If the bit is slipping in the chuck, you might try using a very small piece of pipe (or some channel locks) when you tighten it to give you leverage on the key - and be sure you tighten it on two of the chuck holes, not just one. I'd say going through a 2x4 you might have the belt set to turn the chuck very slowly if the bit is slipping even when tightened loosely, honestly. Speed up the ratio, and make sure you have a sharp bit, and make sure you honestly have the chuck tight, and don't go all-at-once when you control the rate of drilling. I doubt you'd just slam it down and throw your shoulder into the crank, but if you are, don't blame the tool! 

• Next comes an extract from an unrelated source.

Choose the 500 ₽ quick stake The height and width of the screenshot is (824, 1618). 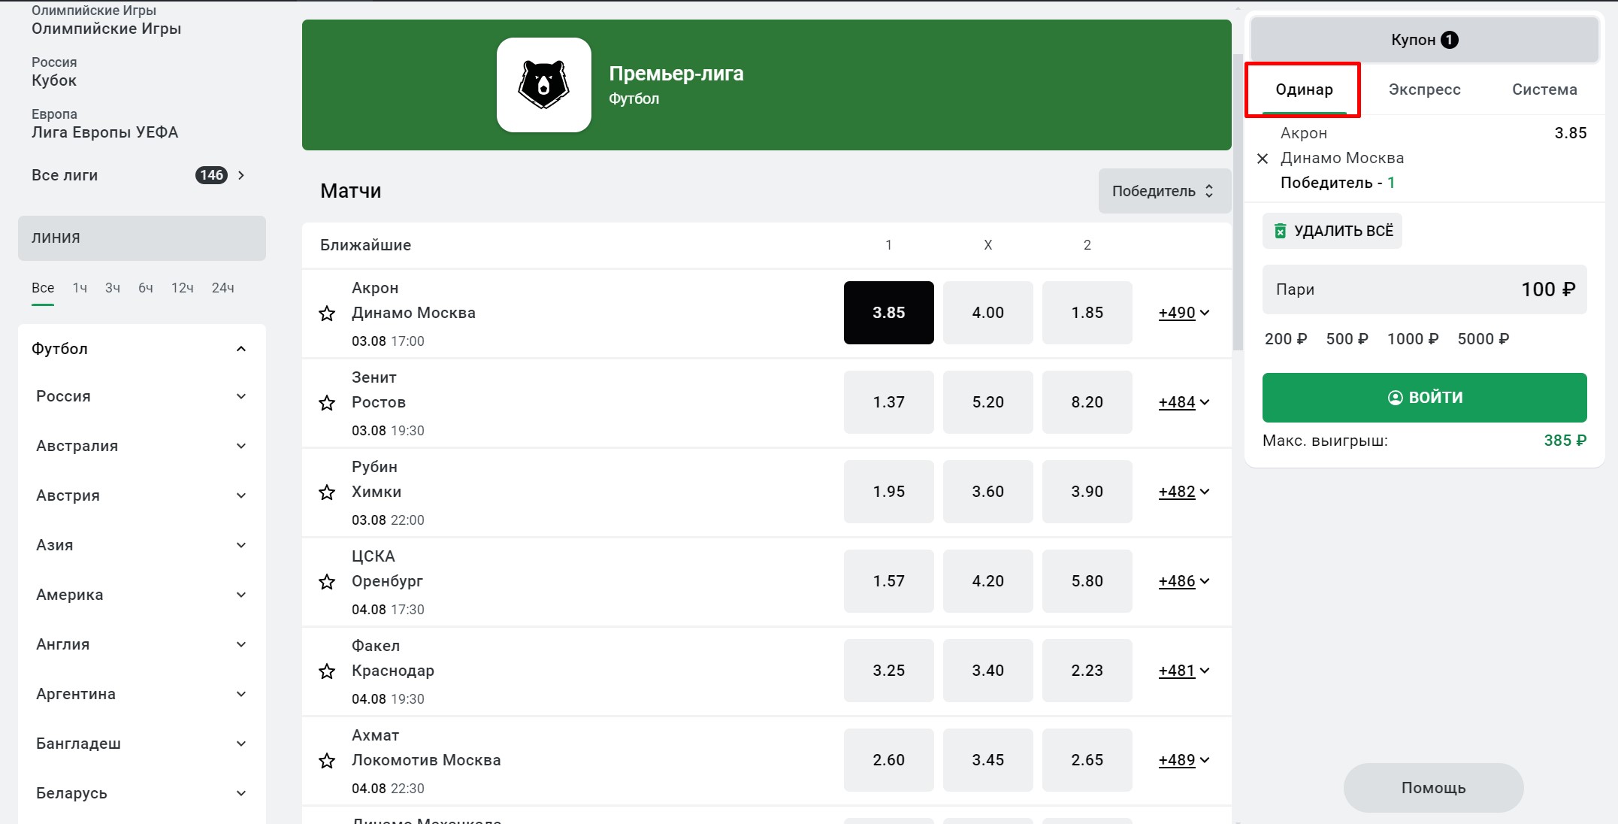point(1347,339)
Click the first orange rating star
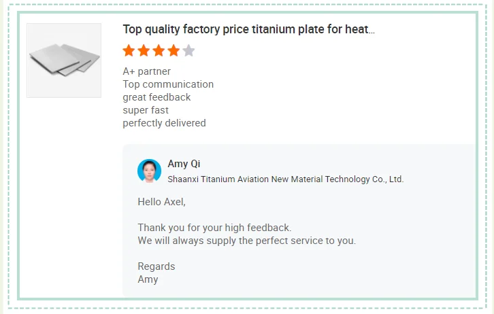The width and height of the screenshot is (494, 314). (129, 50)
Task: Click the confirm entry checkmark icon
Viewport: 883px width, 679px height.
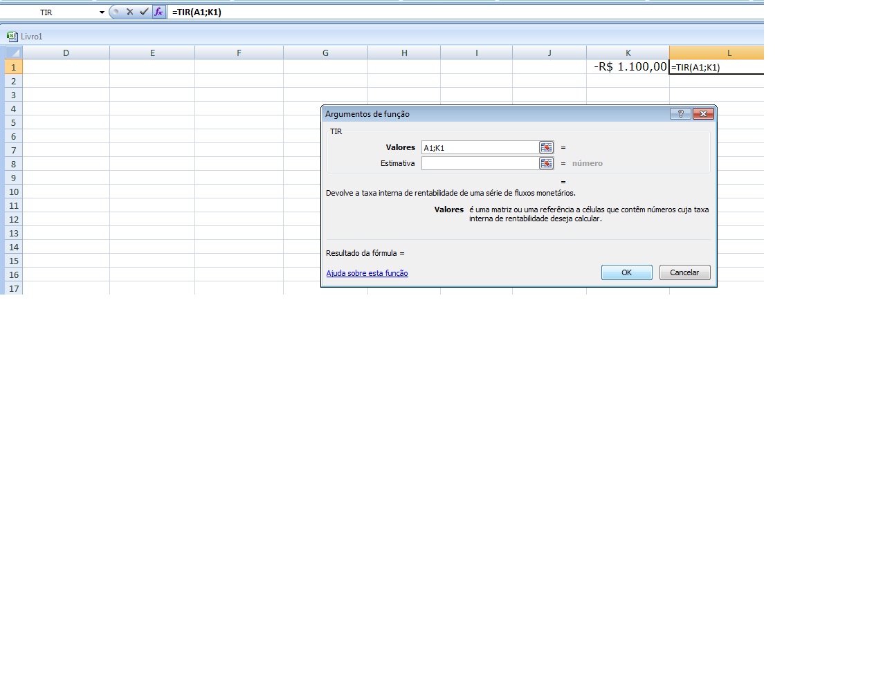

I've seen all of the above done, in shops in the past, so don't take this post as a personal accusation! Just sharing what I can


----------



## xd_haze (Feb 1, 2011)

You should be able to replace the chuck. I think there is usually a screw inside the chuck that secures it to the shaft, and then it screws off.

mike



MattS said:


> If the bit is slipping in the chuck, you might try using a very small piece of pipe (or some channel locks) when you tighten it to give you leverage on the key - and be sure you tighten it on two of the chuck holes, not just one. I'd say going through a 2x4 you might have the belt set to turn the chuck very slowly if the bit is slipping even when tightened loosely, honestly. Speed up the ratio, and make sure you have a sharp bit, and make sure you honestly have the chuck tight, and don't go all-at-once when you control the rate of drilling. I doubt you'd just slam it down and throw your shoulder into the crank, but if you are, don't blame the tool!
> 
> I've seen all of the above done, in shops in the past, so don't take this post as a personal accusation! Just sharing what I can


----------